The first “Dead Rising” has become one of the current console generation’s most underrated games. The very definition of a punishing, love-it-or-hate-it game “Dead Rising’s” timed structure and rigid save system polarized gamers. We’re all used to being able to take as long as we want to fulfill a given objective. And if we decide that we don’t like where our “Fallout 3” game has gone, well, it’s not too much trouble to just load an old save and pretend the past two hours of regrettable decisions never happened.

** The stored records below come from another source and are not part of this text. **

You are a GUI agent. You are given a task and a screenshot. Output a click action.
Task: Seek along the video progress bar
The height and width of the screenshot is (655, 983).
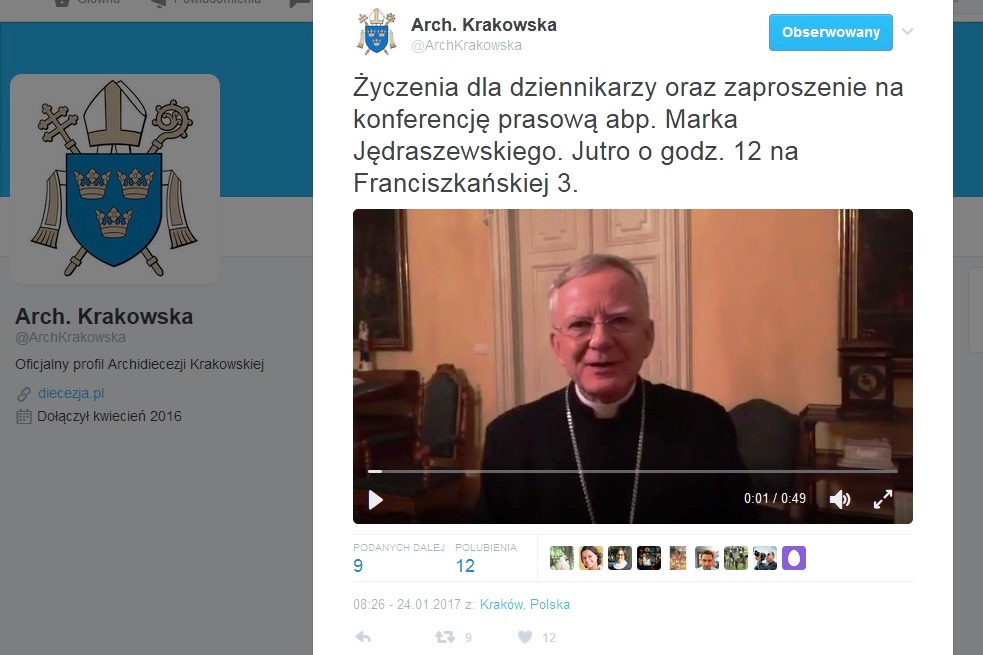click(x=633, y=471)

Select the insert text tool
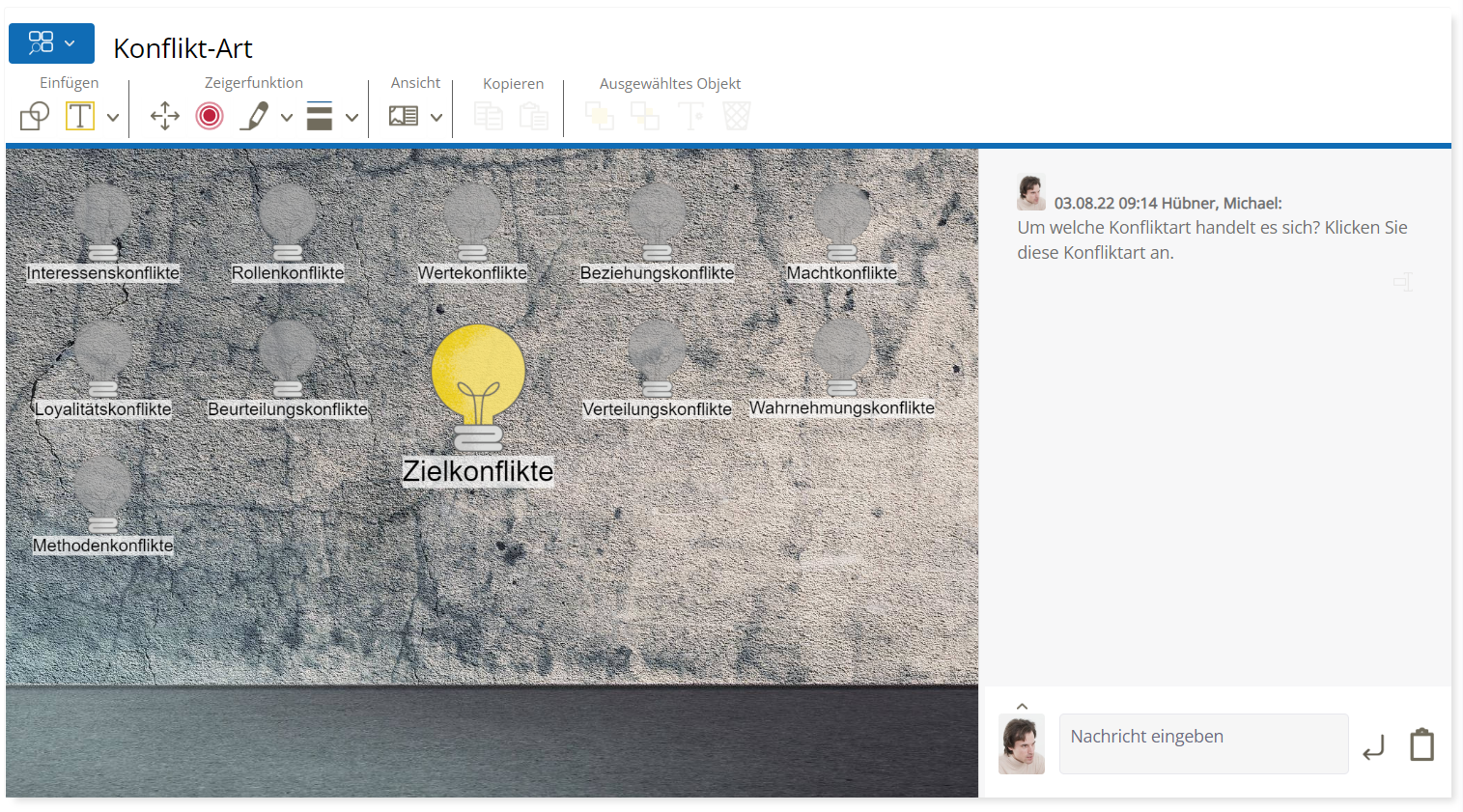click(x=80, y=117)
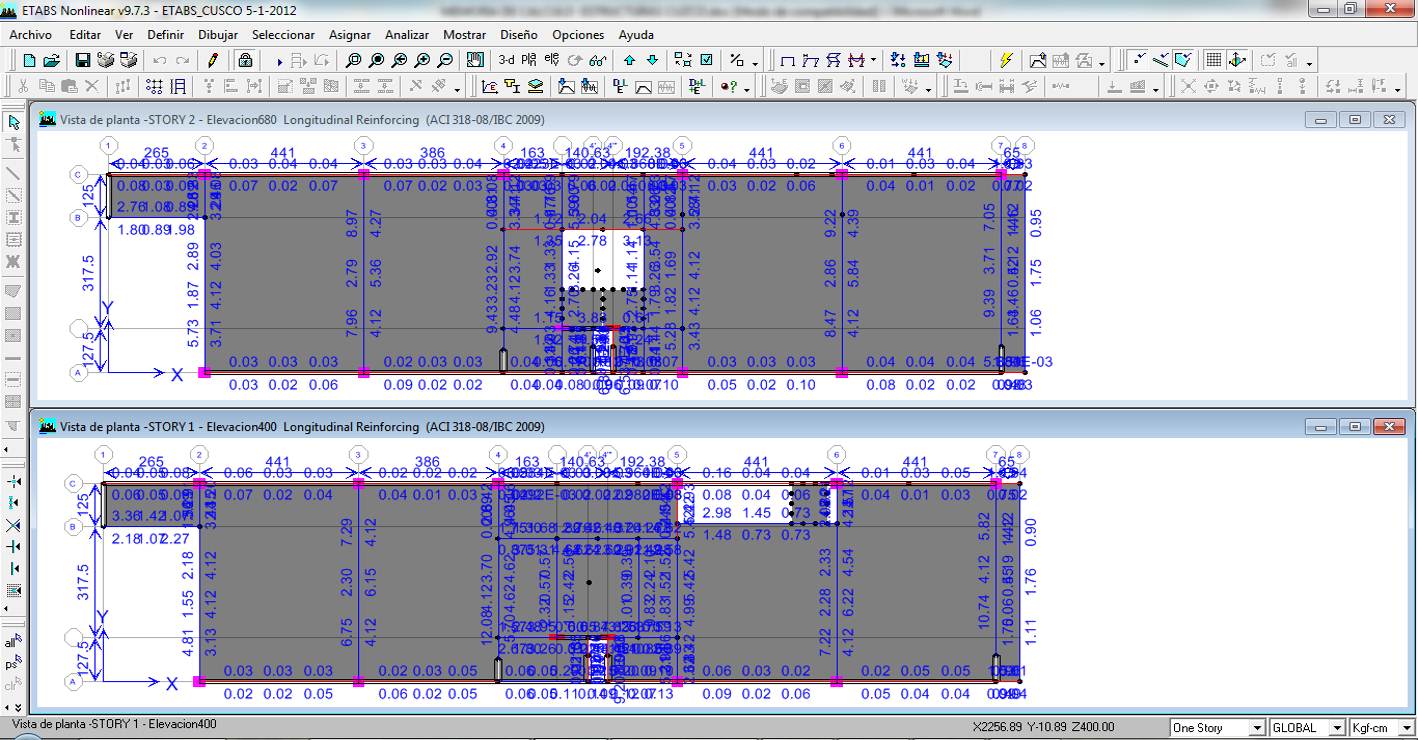This screenshot has width=1418, height=740.
Task: Toggle the 'all' select button in left sidebar
Action: [12, 643]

“Dead Rising,” though, turned these conventions on their head. For starters, the whole game took place in a matter of days, with key plot points unfolding at specific times. If you’re supposed to meet one of Frank’s sources at a specific location and time, well, you’d better be there or it’s “Game Over.” It’s a nice change of pace from being told in a game like “The Elder Scrolls IV: Oblivion” that you need to hurry up and save the world, while you know full well the world will wait around for you to save it when you’re good and ready.

With the clock running the whole game, “Dead Rising” forced you to make quick decisions. To give these decisions weight, Capcom limited you to one save slot per data storage device. In other words, you had to think carefully each time you saved whether it was worth locking in all the decisions you’d made since the last time you saved.

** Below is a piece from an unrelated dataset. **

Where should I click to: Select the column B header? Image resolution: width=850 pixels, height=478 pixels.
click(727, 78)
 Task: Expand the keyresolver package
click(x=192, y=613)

To counterbalance that punishing, live-by-your-choices structure, Capcom made it so that you could start the game over at any time but keep all your accumulated stats. In other words, “Dead Rising” was meant to be played mutliple times. There was little point in fully exploring the mall or in mastering everything the first time out.

You can probably tell which side I come down on. Despite only really playing through the game once, I’ve held onto it with the intent of going back. While “Dead Rising” is by no means a perfect game, I love Capcom for making some gutsy design decisions and sticking by them.

But that doesn’t mean we need to play the same exact game again, a trap too many game sequels are guilty of falling into. While I’d like to see the timed structure return for “Dead Rising 2” (as well as be used in more games in general), the sequel needs a game mode that lets you just roam around the game world, beating on zombies with whatever implements are at hand. That basic activity was one of the elements that made the first game click, yet there was never any time to sit back and enjoy it. There was always another survivor to rescue. While you did unlock a more open-ended survival-style mode after finishing the game, your health ticked down to zero, forcing you to eat to stay alive.

Additionally, the controls for aiming your gun and shooting were beyond frustrating, and while the camera elements of the game were a blast, it’s looking like the game won’t star a journalist this time out. That’s just as well. Frank’s had his day in the sun. Now it’s someone else’s turn.